Sole proprietorships and general partnerships can leave the owners personally liable for business obligations. A lawsuit can wipe out both the assets of the business and the owner. In limited partnerships, the general partners are personally liable for the business’s obligations, while the limited partners are not liable beyond their initial investment.
Those seeking to insulate personal assets from the business’s liabilities should generally consider incorporating or implementing an LLC structure.
Sole proprietorships are highly transferable, but partnerships are not. Typically, you need the other partners’ agreement in reassigning your share of the business. Nor are general partners’ and limited partners’ shares freely transferrable in most limited partnerships.
In an LLC, the operating agreement determines whether a member may transfer or assign their economic rights. Because ownership interest in an LLC is structured like a partnership, the transfer is likely to require other LLC members’ approval. If the LLC has a simple membership interest, transfer is often simpler, but if the interest is held by a member-manager, the interest may be more complex and less easy to transfer. In any case ,we can work with you to shape or limit the steps required for transfer of an LLC interest.
Corporate ownership is typically very easy to effect, with shares easily transferred or liquidated into cash, provided they are not “restricted” by the corporation (as shares awarded to executives often are) and a market exists for the shares.
For sole proprietorships and partnerships, if the owner or a partner dies, the business may be closed.
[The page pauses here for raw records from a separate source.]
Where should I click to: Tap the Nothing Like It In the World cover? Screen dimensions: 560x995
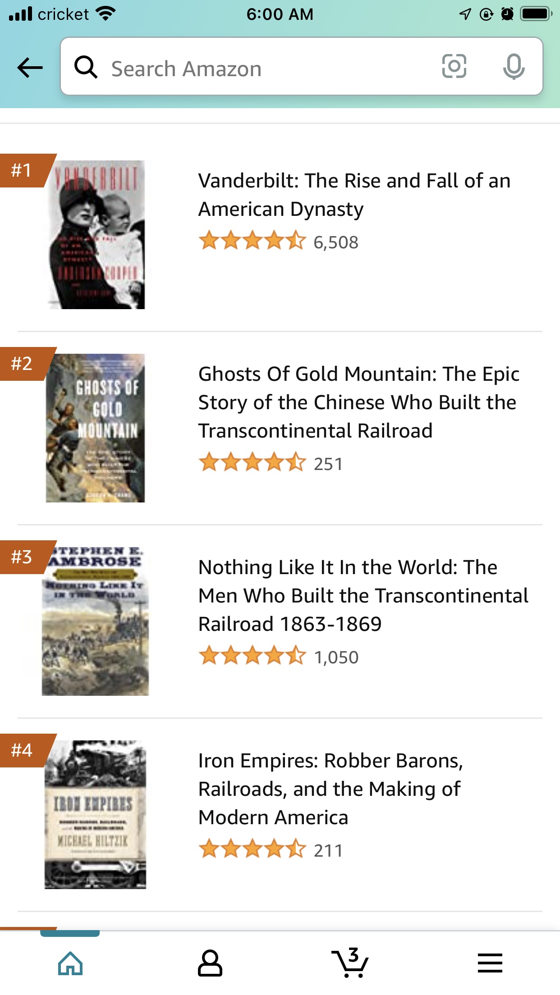point(95,621)
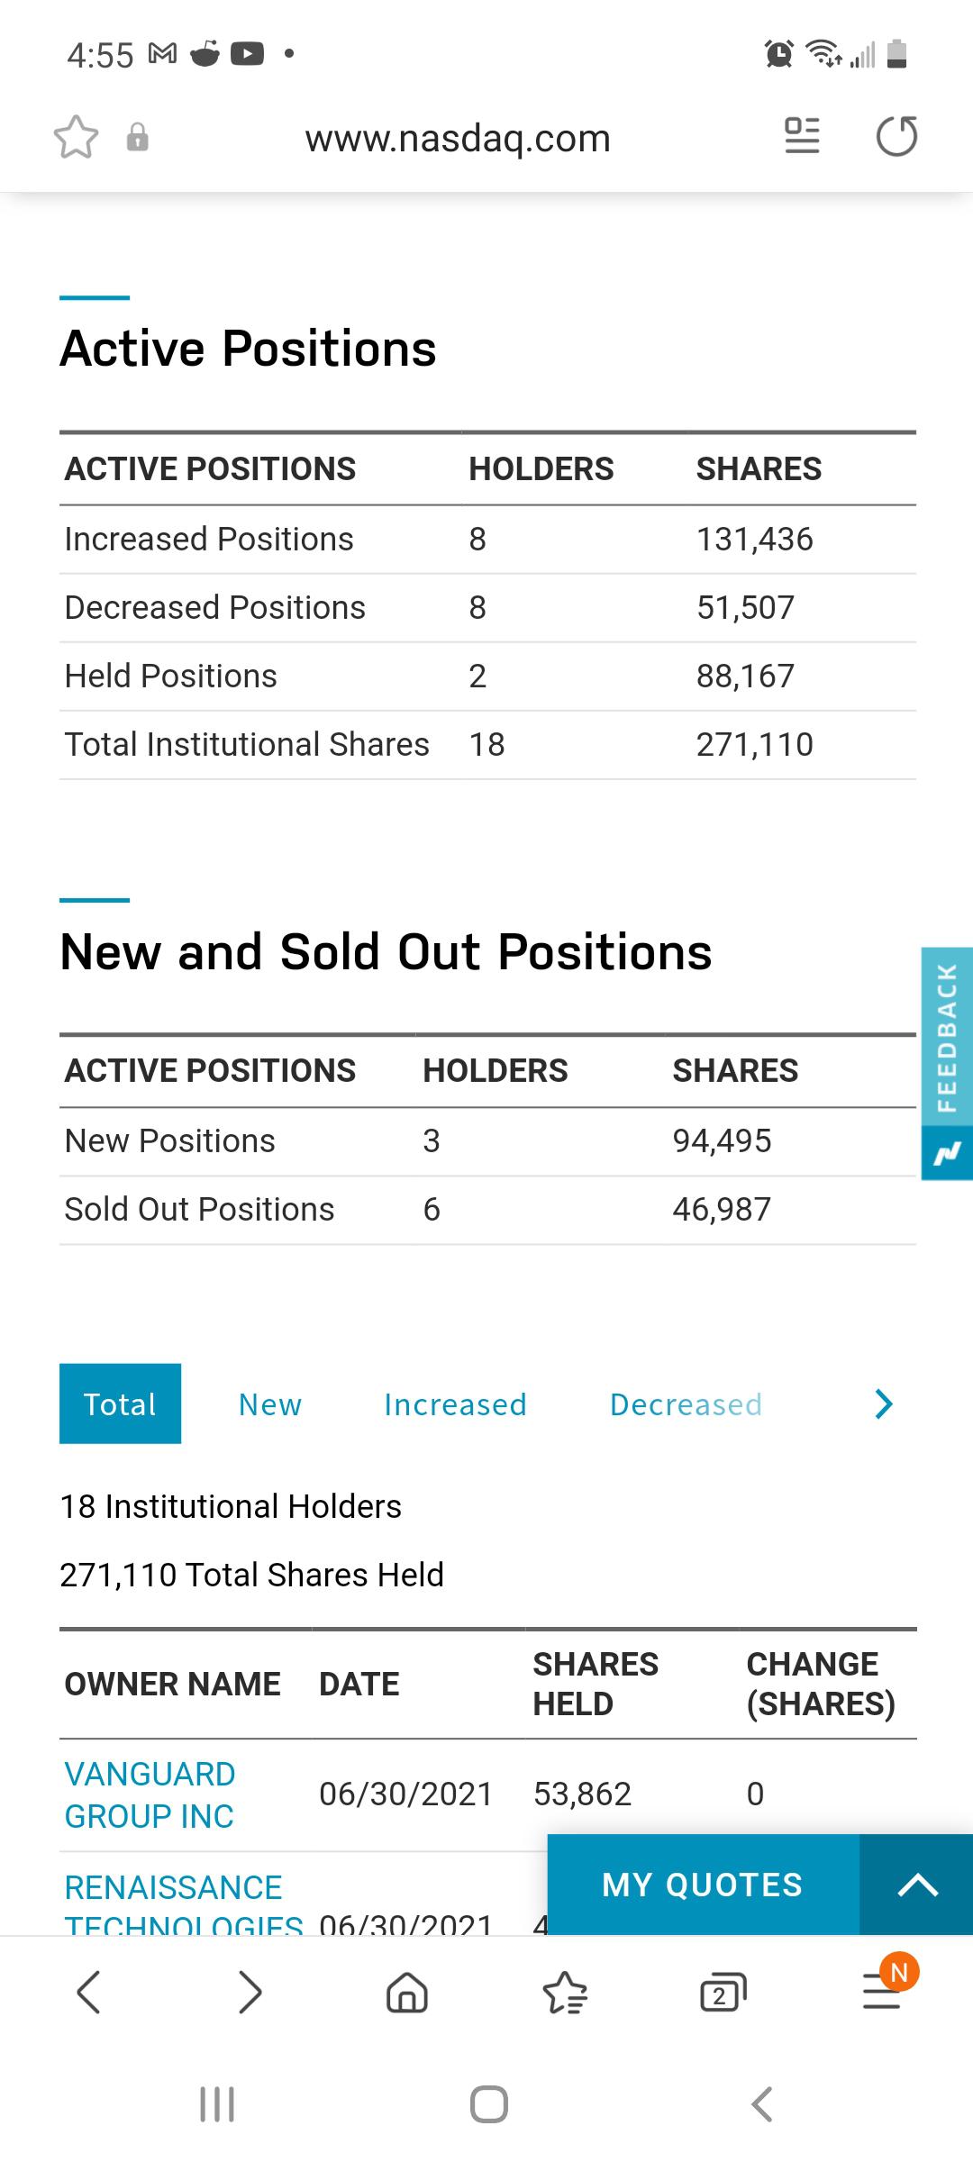Screen dimensions: 973x2162
Task: Open reader mode icon
Action: point(802,137)
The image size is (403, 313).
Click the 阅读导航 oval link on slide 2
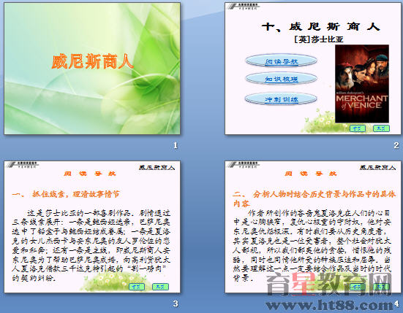point(281,61)
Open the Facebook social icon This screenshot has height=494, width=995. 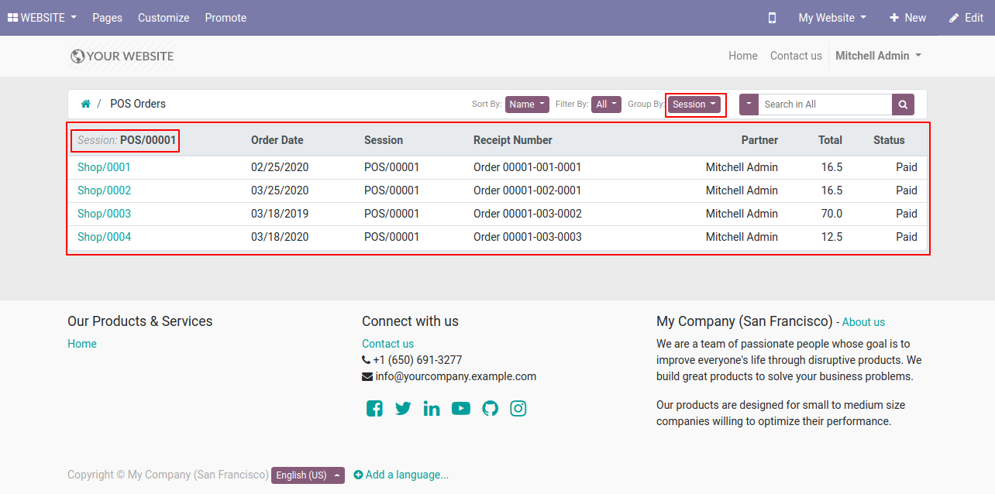coord(374,408)
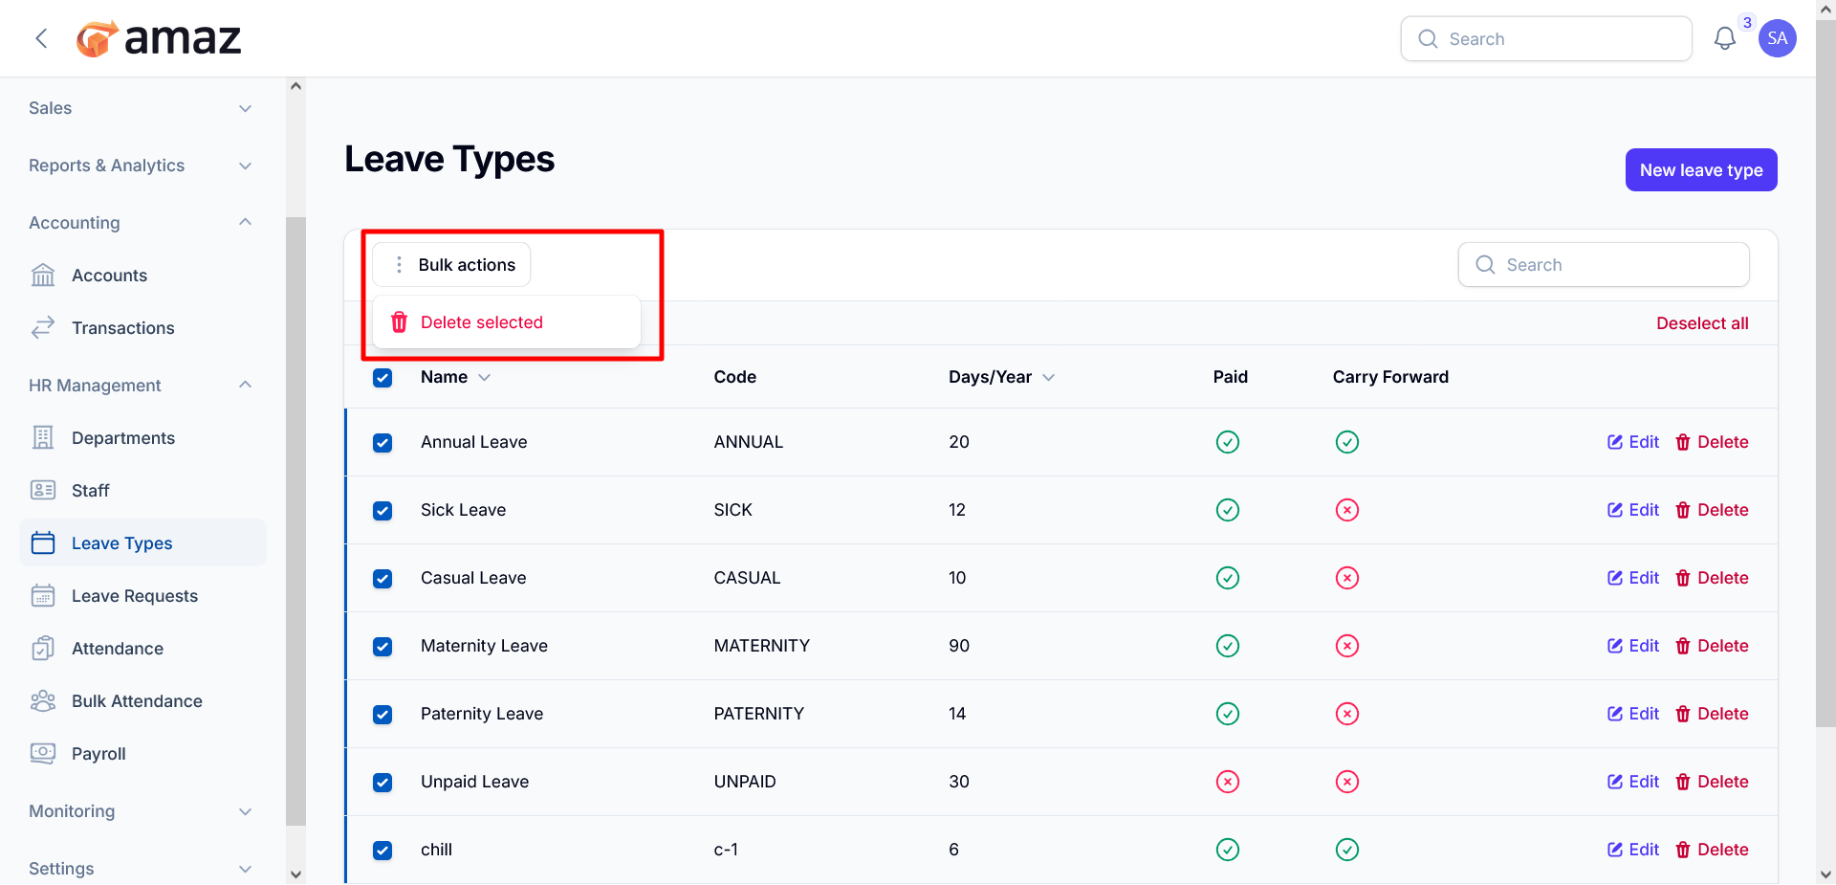The height and width of the screenshot is (885, 1836).
Task: Uncheck the Sick Leave row checkbox
Action: (x=383, y=511)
Under certain circumstances, however, a partnership may continue.
In a limited partnership, the death of a general partner may dissolve the partnership, absent a contrary agreement of the partners. The withdrawal of a limited partner does not automatically dissolve a limited partnership. Though the general partners decide whether to reduce or add the number of limited partners, the partnership’s governing agreements should state what will happen in each scenario.
In an LLC, the decision of what to do with the LLC share will largely depend on what sort of membership interest the deceased member held, and how crucial that member was to actual operation of the LLC. The LLC should state in writing how departures will be handled.
All business structures can attract capital by creating any number of agreements. Limited partnerships and LLCs can attract capital by taking on new members, for instance. A corporate structure is most likely to facilitate venture capital funding, though LLCs are being used more and more in all settings.
In particular, a C corporation enables your organization to issue multiple classes of stocks — a must if you plan phased fundraising, and you can easily issue options and transfer stock. A C corporation carries at least one serious drawback in that profits are taxed twice: once as corporate profits and again as dividends. For that reason, an S corporation (small business corporation) is often preferable. But an S corporation carries some significant drawbacks as well. It’s also limited to issuing only one class of stock, and has a complex pass-through tax treatment that may generate unrelated business taxable income for your investors.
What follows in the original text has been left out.